— Article —
Begin

We know full well, in the scientific-empirical way, how non-state societies work – with massive violence. E.g.:
“What quantitative data is there about violent deaths in non-state societies?”
https://ourworldindata.org/ethnographic-and-archaeological-evidence-on-violent-deaths
Pierre Lemieux
Aug 26 2023 at 2:58pm
Jim: You could also have cited me:
“A Wide-Ranging Libertarian Philosopher, Reasonable and Radical,” review of Michael Huemer, Knowledge, Reality, and Value: A Mostly Common Sense Guide to Philosophy and The Problem of Political Authority, Regulation 44:4 (Winter 2021-2022), pp. 40-45;
“The Valium of the People,” review of Anthony de Jasay, Social Justice and the Indian Rope Trick, Regulation 39:1 (Spring 2016), pp. 53-56.
Consider, however, the problem with this argument (my and your argument!). Before the 18th century, that is, after 499,800 years of the history of mankind, anybody could have said, say, “We know full well, in the scientific-empirical way, how freedom of religion (everybody being free to choose his own religion, I shiver by just saying these words!) works – with massive violence to prevent social disintegration.” Hence, raw facts of history are not sufficient; economic analysis is needed.
Jim Glass
Aug 29 2023 at 9:10pm
Hence, raw facts of history are not sufficient; economic analysis is needed.

End

— Goal —
Continue the comment thread about violence in non-state societies from its final line.

— Data segment —

Begin

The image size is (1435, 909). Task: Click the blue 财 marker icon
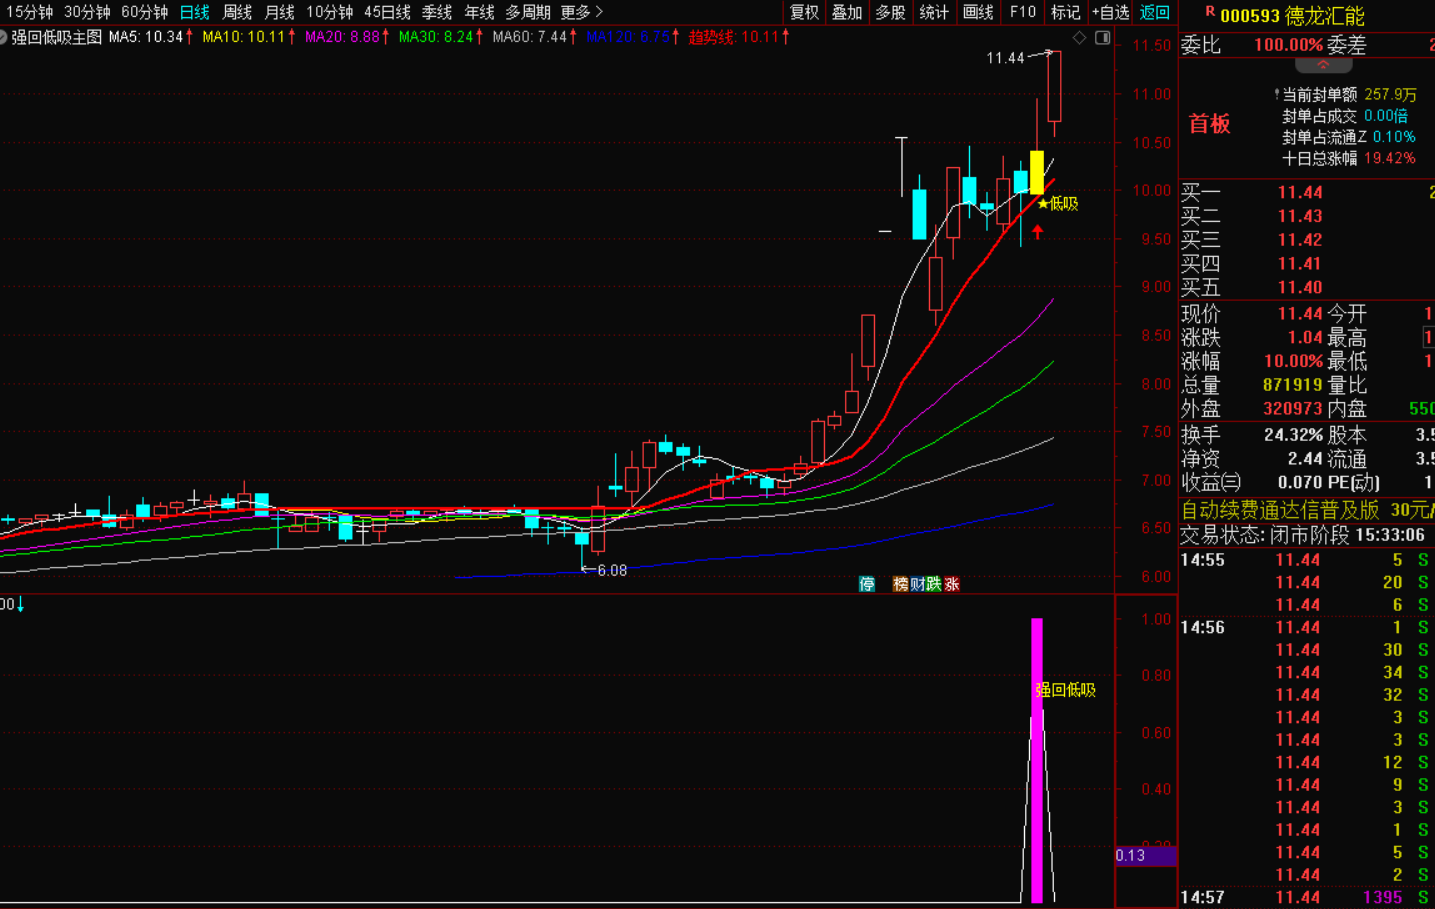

End

— Expected answer —
Well, there’s also the present day, and non-state societies still existing to look at…
People follow incentives. There are massive incentives towards violence in all societies (economic incentives and many others, see story above.) We see the result throughout history.
Then warlords arise, grabbing monopolies over violence for their own benefit in their fiefdoms, which evolve into states.
What does economics tell us about what monopolists do? It tells us that monopolists reduce the quantity of the monopolized item — in this case, violence.
What happens when the amount of violence declines? Well, when people are stopped from murdering each other, looting their goods and raping their women, opportunities increase for trade, investment, education, expanding inter-personal trust, and the growth of civilization…
Hey, economic analysis predicts that the rise of violence-monopolizing states will enable great increases in human welfare, and our scientific-empirical analysis confirms that actually happens as predicted. It’s like science in action!
Now if we can ever find scientific-empirical examples of the state disappearing (as Marxists and Libertarians both desire — as if they’ve gone so far in opposite directions they’ve met in the back), with all that increased peaceful trade, investment, trust, civilization, etc. continuing onward and upward, in spite of all the basic human incentives for violence no longer being suppressed by the former state, then we’ll have something else interesting to talk about.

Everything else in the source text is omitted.